**What you need to do**
Write out the listing below word for word, starting at its first line and ending at the line that contains "click(467, 78)". Leave the pictures out of your answer.

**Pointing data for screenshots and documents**
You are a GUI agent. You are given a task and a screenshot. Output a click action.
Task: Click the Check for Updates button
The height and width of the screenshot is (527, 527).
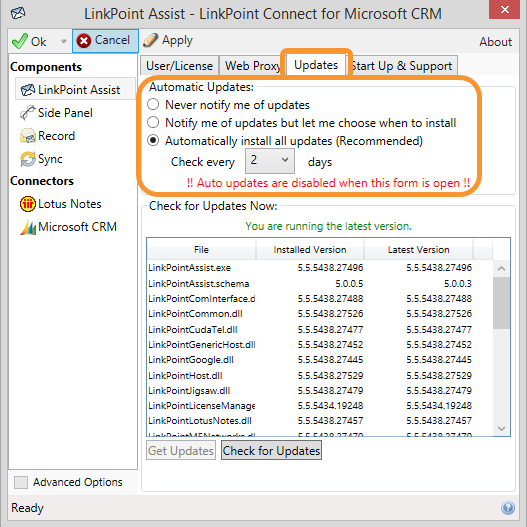coord(271,450)
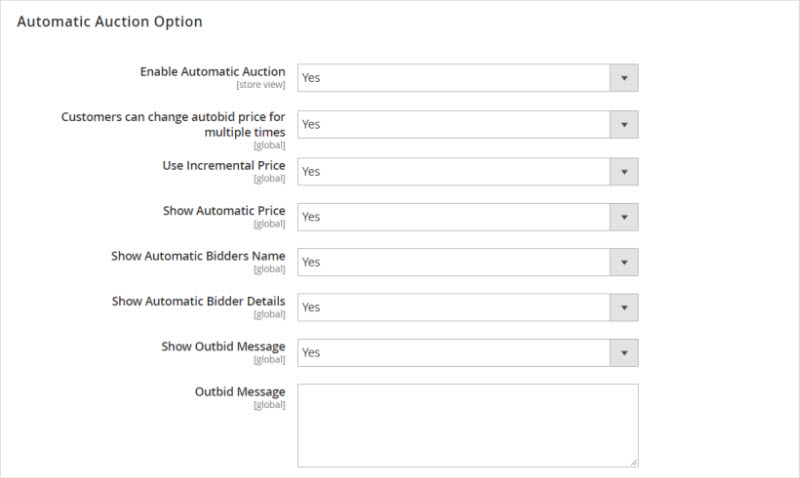Open the Enable Automatic Auction dropdown
This screenshot has width=800, height=478.
click(467, 78)
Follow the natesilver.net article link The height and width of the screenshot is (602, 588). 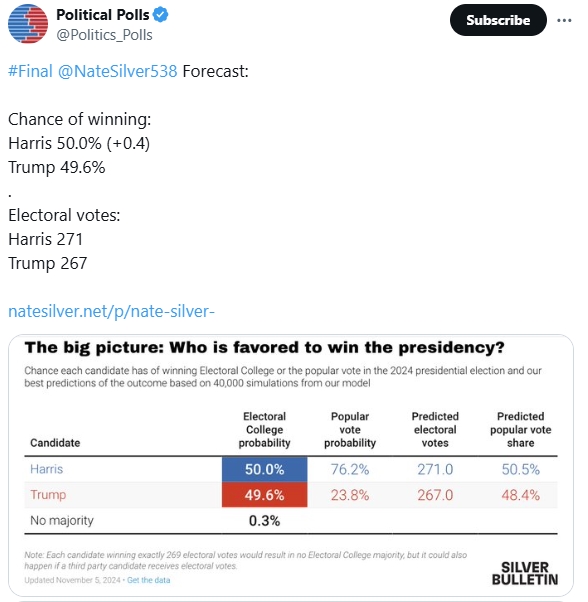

**Answer**
You are a GUI agent. You are given a task and a screenshot. Output a click action.
Task: Click the Check for Updates button
The height and width of the screenshot is (527, 527).
coord(271,450)
Open the Enable Automatic Auction dropdown
This screenshot has width=800, height=478.
click(467, 78)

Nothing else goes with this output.